I'm trying to have three pseudocolor subplots side by side, with one colorbar for subplots #1 and #2 and a second colorbar for #3. I'd also like the color limits (clim) to be set so it's the same for the first two (so the first colorbar would reflect the values of both subplots #1 and #2).

Here's what I have so far:

import numpy as np
import matplotlib.pyplot as plt
plt.ion()
import matplotlib as mpl


data1 = np.random.random((10,10))
data2 = 2.*np.random.random((10,10))
data3 = 3.*np.random.random((10,10))


f, (ax1, ax2, ax3) = plt.subplots(1, 3, sharey=True)

imgplot1 = ax1.pcolormesh(data1, edgecolors='None')

imgplot2 = ax2.pcolormesh(data2, edgecolors='None')

plt.subplots_adjust(hspace=0.1, wspace=0.1)
cax2, kw = mpl.colorbar.make_axes([ax1, ax2])
plt.colorbar(imgplot2, cax=cax2, **kw)
imgplot2.set_clim(0,20)

imgplot3 = ax3.pcolormesh(data3, edgecolors='None')
cax3, kw = mpl.colorbar.make_axes([ax3])
plt.colorbar(imgplot3, cax=cax3, **kw)

imgplot2.set_clim(0,20) sets subplot #2 (though I have seen a backend-dependent issue where it doesn't always update unless you interact with the plot), but is there a way to link the color limits of two subplots so one colorbar can describe both plots?

update: To clarify, I'm looking for the ability to re-adjust clim after the plots have already been created.

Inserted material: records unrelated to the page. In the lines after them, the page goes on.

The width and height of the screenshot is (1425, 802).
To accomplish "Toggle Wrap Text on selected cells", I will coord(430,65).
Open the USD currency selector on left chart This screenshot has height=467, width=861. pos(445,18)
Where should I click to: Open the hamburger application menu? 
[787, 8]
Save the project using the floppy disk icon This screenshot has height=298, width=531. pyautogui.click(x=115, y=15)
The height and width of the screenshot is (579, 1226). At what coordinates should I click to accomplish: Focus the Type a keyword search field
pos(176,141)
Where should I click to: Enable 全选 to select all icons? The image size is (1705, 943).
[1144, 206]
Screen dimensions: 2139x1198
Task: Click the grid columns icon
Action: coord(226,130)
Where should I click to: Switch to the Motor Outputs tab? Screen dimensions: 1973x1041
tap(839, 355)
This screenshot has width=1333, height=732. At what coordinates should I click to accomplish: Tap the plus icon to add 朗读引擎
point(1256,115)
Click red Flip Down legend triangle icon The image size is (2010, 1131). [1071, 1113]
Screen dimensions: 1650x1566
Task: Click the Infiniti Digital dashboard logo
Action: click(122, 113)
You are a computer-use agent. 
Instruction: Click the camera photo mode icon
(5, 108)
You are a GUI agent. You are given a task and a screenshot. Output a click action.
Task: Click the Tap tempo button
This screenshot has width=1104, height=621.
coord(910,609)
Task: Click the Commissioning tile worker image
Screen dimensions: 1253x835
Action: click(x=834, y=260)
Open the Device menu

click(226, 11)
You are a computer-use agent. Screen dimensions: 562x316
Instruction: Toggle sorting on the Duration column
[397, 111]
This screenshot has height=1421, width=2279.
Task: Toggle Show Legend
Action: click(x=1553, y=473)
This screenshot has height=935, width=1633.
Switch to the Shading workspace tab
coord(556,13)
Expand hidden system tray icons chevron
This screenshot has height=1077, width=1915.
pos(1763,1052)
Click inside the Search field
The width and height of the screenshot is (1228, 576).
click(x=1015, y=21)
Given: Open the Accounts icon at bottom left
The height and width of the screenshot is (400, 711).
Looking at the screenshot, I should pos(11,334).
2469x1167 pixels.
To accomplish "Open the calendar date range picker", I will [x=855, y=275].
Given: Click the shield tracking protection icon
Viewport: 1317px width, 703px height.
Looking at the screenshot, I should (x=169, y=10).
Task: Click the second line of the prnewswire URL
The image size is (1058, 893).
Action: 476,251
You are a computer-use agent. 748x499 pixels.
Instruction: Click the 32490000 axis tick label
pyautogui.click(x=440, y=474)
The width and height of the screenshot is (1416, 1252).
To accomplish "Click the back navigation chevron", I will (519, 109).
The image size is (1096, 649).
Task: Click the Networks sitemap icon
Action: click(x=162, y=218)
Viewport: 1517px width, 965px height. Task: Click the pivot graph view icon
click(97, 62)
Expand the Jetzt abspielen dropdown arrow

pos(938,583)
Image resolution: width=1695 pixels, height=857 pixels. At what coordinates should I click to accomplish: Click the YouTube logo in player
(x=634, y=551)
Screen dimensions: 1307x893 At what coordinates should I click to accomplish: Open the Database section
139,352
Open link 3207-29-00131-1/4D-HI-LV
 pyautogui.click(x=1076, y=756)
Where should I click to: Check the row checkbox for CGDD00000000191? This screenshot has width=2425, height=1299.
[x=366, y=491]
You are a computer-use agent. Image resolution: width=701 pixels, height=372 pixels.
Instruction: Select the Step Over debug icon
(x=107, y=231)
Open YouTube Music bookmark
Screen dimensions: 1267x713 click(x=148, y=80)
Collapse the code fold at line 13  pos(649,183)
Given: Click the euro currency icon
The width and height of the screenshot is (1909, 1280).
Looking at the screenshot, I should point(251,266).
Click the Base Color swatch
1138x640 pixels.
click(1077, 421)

Specify vmin and vmax in both your calls to pcolormesh of the axes where the data should be visualized with a common colorbar.

In your case:

opts = {'vmin': 0, 'vmax': 20, 'edgecolors': 'none'}
imgplot1 = ax1.pcolormesh(data1, **opts)
imgplot2 = ax2.pcolormesh(data2, **opts)

And then get rid of the call to imgplot2.set_clim(0,20) . Alternatively, you could call set_clim on imgplot1 too, using the same parameters. It would have the same effect.

Continuing on your comment below this answer, you could just as easily replace your single call to imgplot2.set_clim with a call to a custom function that updates the clim of both axes:

def update_clims(vmin, vmax, axes):
    for ax in axes:
        ax.set_clim(vmin, vmax)

If you really wanted to, you could rebind the set_clim method of the Axes class to perform the functionality above, provided you add a list of axes that have shared z-data. But that seems like a lot of work for an otherwise easy to implement function. And since you're calling an update of the clim already once on one axes, you could just as easily replace it with that call.